Identification Desire and Its Cinematic Arena
34 Uncertainty and Indecision
“Tightly coupled systems”–systems that are so complex that minor interferences, intentional or not, have unforeseeable, incalculable consequences–have become run of the mill; only they don’t run like a mill. That is to say, most systems in place are so complex as to defy imagination; while their development and even putting them into operation does not pose insurmountable challenges, their flawless running can by no means be guaranteed. Sooner or later, a failure (Murphy’s Law!) the effects of which nobody ever guessed will occur, and these effects will extend in geometric progression, under certain circumstances leading to catastrophe. This is particularly true of machinery; in metaphorical terms it can be applied to political systems and even to the sphere of the arts.
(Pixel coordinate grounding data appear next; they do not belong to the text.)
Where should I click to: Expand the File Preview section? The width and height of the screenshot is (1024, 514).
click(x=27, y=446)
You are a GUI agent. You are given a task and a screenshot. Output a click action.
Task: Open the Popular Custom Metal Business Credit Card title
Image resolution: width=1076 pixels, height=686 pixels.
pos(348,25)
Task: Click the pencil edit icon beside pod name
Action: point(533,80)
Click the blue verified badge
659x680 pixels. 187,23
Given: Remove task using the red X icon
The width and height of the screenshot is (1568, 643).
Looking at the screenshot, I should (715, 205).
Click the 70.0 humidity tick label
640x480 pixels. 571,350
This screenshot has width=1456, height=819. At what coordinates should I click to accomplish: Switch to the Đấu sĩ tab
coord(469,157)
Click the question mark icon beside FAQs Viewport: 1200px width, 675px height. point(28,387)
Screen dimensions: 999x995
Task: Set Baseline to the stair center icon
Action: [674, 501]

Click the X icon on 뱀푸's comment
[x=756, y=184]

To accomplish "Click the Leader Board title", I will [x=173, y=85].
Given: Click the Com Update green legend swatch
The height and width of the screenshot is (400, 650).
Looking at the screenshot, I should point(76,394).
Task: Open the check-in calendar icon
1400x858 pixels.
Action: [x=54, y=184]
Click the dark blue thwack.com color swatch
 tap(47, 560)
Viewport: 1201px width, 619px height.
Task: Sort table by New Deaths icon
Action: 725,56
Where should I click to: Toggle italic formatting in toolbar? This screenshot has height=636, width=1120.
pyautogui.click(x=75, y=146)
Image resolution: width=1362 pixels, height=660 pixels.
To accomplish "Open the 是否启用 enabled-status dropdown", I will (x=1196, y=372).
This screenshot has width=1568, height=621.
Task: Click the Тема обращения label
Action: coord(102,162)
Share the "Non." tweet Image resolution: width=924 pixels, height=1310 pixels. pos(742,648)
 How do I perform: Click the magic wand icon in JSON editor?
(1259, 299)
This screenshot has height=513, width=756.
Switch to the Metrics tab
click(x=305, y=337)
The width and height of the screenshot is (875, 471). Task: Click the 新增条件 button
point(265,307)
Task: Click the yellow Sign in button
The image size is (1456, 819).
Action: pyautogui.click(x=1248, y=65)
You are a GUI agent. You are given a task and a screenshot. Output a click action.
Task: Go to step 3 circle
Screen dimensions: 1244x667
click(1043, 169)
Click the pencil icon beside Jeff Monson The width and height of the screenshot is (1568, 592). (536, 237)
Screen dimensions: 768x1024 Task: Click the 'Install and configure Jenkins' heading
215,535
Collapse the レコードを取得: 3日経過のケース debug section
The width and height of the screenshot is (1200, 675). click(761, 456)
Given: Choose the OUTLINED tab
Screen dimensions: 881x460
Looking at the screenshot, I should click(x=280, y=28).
Tight coupling is borrowed from computer science where it refers to the interdependency of hardware and software or to operating systems with specific relations to peripheral services. Nuclear technology nicely–well, nicely isn’t the proper word, le mot juste would rather be: terribly–illustrates what we have to imagine here. If one pictures this technology’s history since 1945, it seems unimaginable that there were not more catastrophes or the ultimate one which would have left no one to imagine or not to imagine. (The odds are, of course, that that is still to happen.) Suspension of disbelief is one of the more frequently heard catchwords. It is very much in place here. Just Three Miles Island, Chernobyl, Fukushima? Apparently hundreds of military “glitches...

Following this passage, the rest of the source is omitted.